By Ernest Lawrence Thayer

It looked extremely rocky for the Boston nine that day;

The score stood two to four, with but an inning left to play.

So, when Cooney died at second, and Burrows did the same,

A pallor wreathed the features of the patrons of the game.

A straggling few got up to go, leaving there the rest,

With that hope which springs eternal within the human breast.

For they thought: “If only Casey could get a whack at that,”

They’d put even money now, with Casey at the bat.

But, Flynn preceded Casey, and likewise so did Blake,

And the former was a pudd’n, and the latter was a fake.

So on that stricken multitude a deathlike silence sat’

For there seemed but little chance of Casey’s getting to the bat.

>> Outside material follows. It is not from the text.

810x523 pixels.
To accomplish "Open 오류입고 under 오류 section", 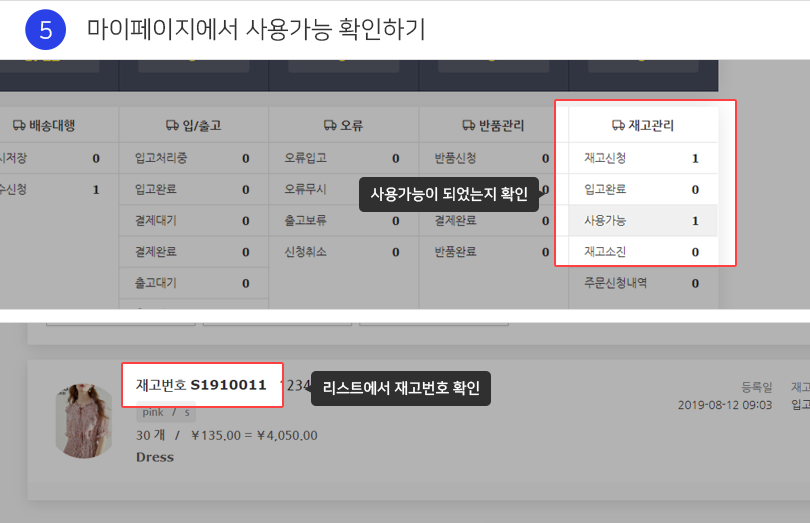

But Flynn let drive a ‘single,’ to the wonderment of all,

And the much-despised Blakey ‘tore the cover off the ball.”

And when the dust had lifted, and they saw what had occurred,

There was Blakey safe at second and Flynn a-hugging third.

Then from the gladdened multitude went up a joyous yell—

It rumbled in the mountaintops, it rattled in the dell;

It struck upon the hillside and rebounded on the flat’

For Casey, mighty Casey, was advancing to the bat.

There was ease in Casey’s manner as he stepped into his place,

There was pride in Casey’s bearing and a smile on Casey’s face’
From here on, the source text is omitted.